The coalition agreement of 14 March 2018 between the CDU/CSU and SPD already provided for the restriction of certain arrangements to avoid real estate transfer tax (GrESt) by means of share deals. On the Conference of Finance Ministers on 21 June 2018 tightening of the Real Estate Transfer Tax Act was proposed, which is now to be implemented as part of the Annual Tax Act 2019, a typical omnibus bill. The key tightening measures can be summarised as follows:

  • Lowering the relevant real estate transfer tax participation limit of 95% to 90% for share transfers
    • in the case of property-holding partnerships, to new shareholders within (currently still) five years (cf. Section 1 (2a) GrEStG) and
    • in the case of mergers of shares in real estate holding partnerships and corporations (Section 1 (3) GrEStG)
  • Extension of the relevant (Holding) periods of the company shares from five to ten years for property holding companies.
  • Introduction of a Substitute offence for real estate holding corporationsn, so that a change in the shareholder structure of at least 90% within ten years also triggers real estate transfer tax.

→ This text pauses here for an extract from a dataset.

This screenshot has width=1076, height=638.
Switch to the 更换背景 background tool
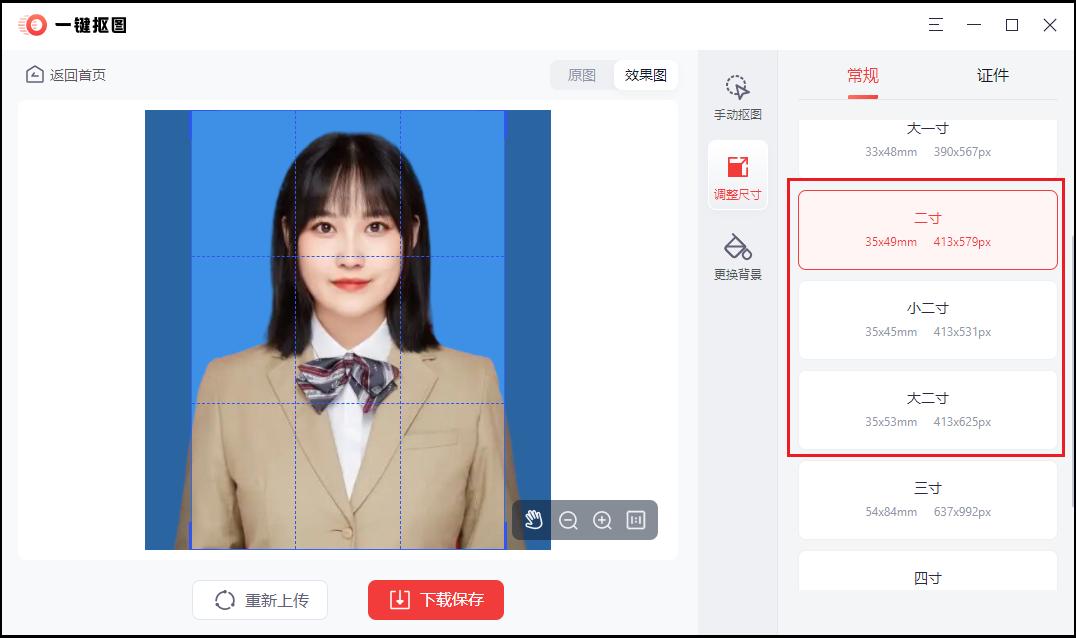tap(738, 253)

In doing so, the legislator is aiming to minimise typical company law structures that we have already described in our TXGT news from 10.07.2018 described above. These corporate law measures (e.g. staggered acquisition, club deals for corporations) are currently of great practical importance when structuring transactions with landowning companies.

The planned changes and their expected effects are summarised briefly:

  • In the case of staggered acquisition of shares in landowning companies  Partnerships the restriction of Section 1 (2a) GrEStG [as amended] would have to be observed in future. Accordingly, a share transfer of at least 90% within ten years to new shareholders already trigger real estate transfer tax. Corresponding arrangements to avoid or reduce the real estate transfer tax burden would therefore have to take a much longer period of time.
  • At "Club Deals" with shares in landowning companies Corporations is in future § Section 1 (2b) GrEStG would be applicable and the ten-year period would have to be observed. Previously common arrangements with an independent co-investor would then no longer be advantageous.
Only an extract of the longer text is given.